Microemboli and Cerebral Impairment During Cardiac Surgery

AUTHOR(S)
Pugsley, W.; Klinger, L.; Paschalis, C.; Aspey, B.; Newman, S.; Harrison, M.; Treasure, T.
PUB. DATE
January 1990
SOURCE
Vascular Surgery;Jan/Feb1990, Vol. 24 Issue 1, p34
SOURCE TYPE
Academic Journal
DOC. TYPE
Article
ABSTRACT
Arterial microemboli, which may be reduced by arterial line filtration, have been proposed as a factor contributing to cardiopulmonary bypass (CPB)-related cerebral dysfunction.
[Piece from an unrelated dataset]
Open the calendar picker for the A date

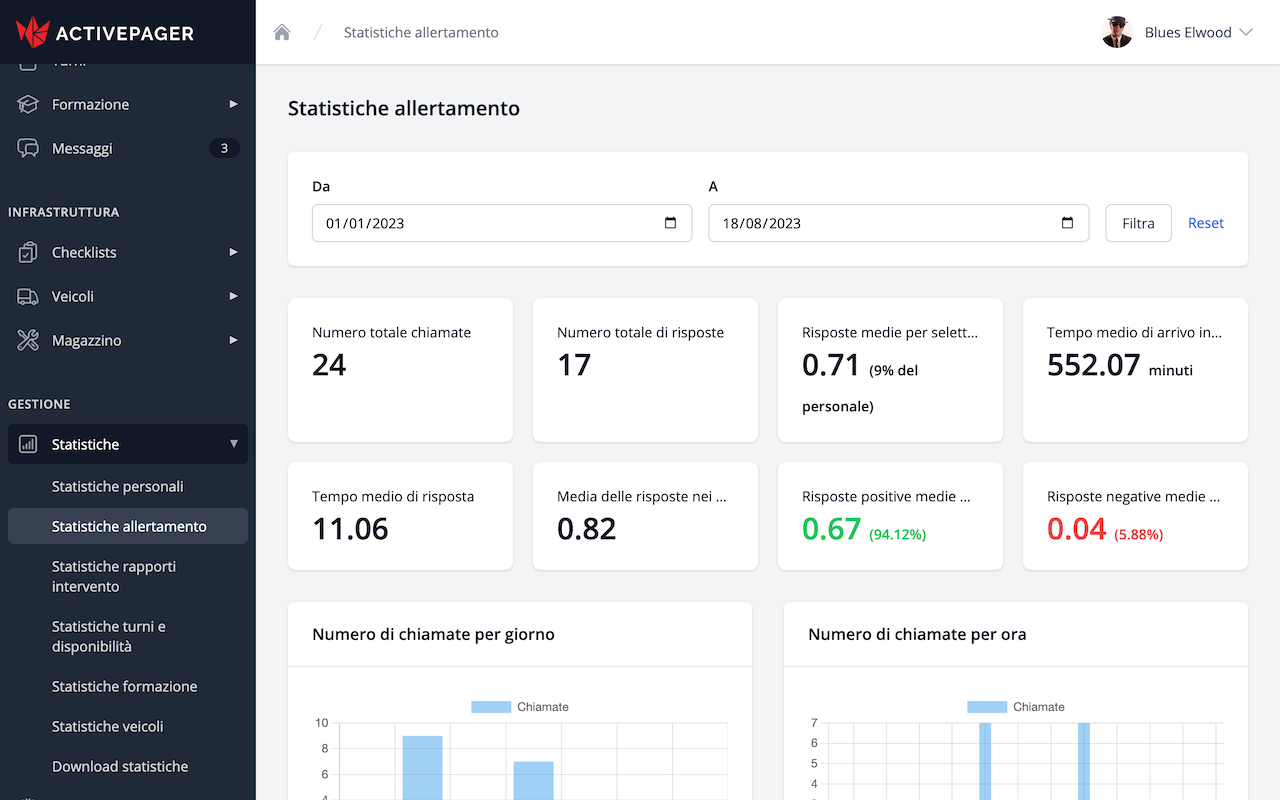1066,223
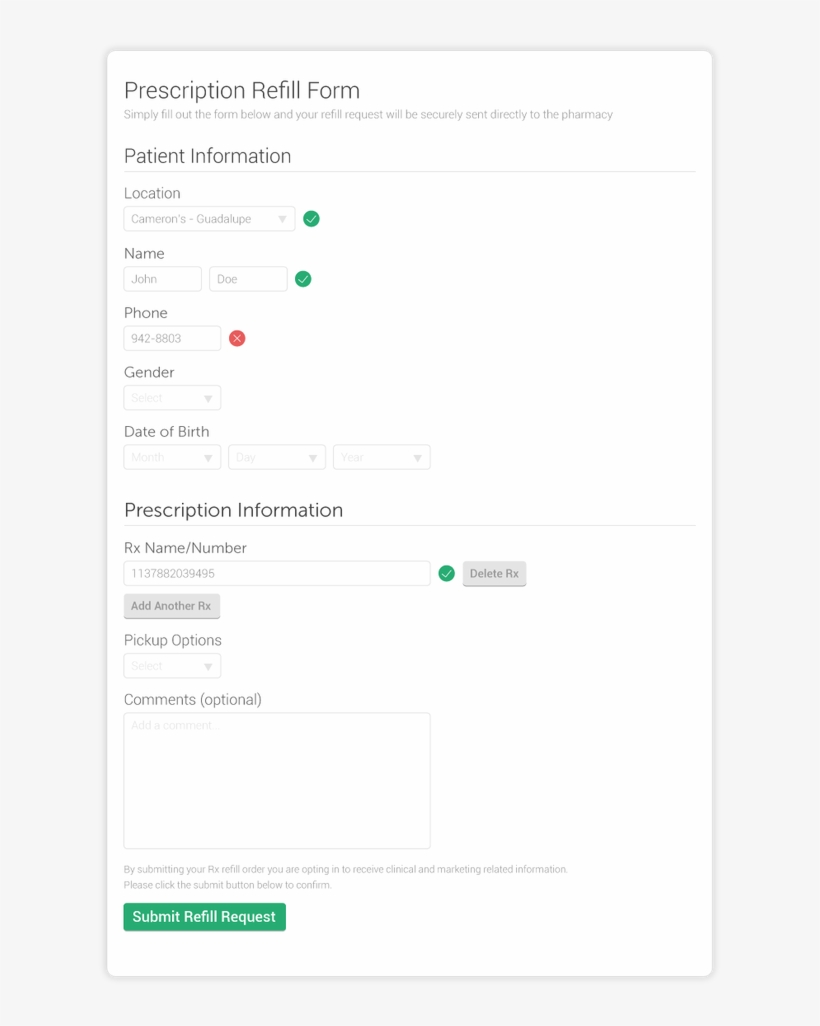Open the Cameron's - Guadalupe location dropdown
The width and height of the screenshot is (820, 1026).
(x=209, y=219)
The authors report on a study investigating the effects of arterial line filtration on the incidence of microemboli and the neuropsychological outcome in patients undergoing coronary artery surgery. Patients were randomized to filtered (40 micron) and nonfiltered CPB. Change from preoperative neuropsychological performance was assessed eight weeks after surgery by a battery of ten tests plus a mood state assessment. Perfusion technique (pressure > 50mmHg, flow 1.8-2.4L/m2/min) was standardized and continuously monitored. Transcranial Doppler measured middle cerebral artery blood velocity and the incidence of microembolic events (MEE). Forty patients (median age fifty-six years, range forty-three to seventy) have completed the protocol. MEE occurred in all patients during aortic cannulation and at inception of bypass. During bypass, patients with filtered CPB bad fewer MEE (0-10 per thirty minutes) than nonfiltered CPB patients (30-> 250 per thirty minutes) did. Seven of 20 nonfiltered CPB patients showed soft neurologic signs on the first postoperative day compared with 3/20 in the filtered CPB group (P=0.27, Fisher's). The filtered CPB patients performed better on a verbal memory test (P<0.01, Wilcoxon) at eight weeks than the nonfiltered CPB group did.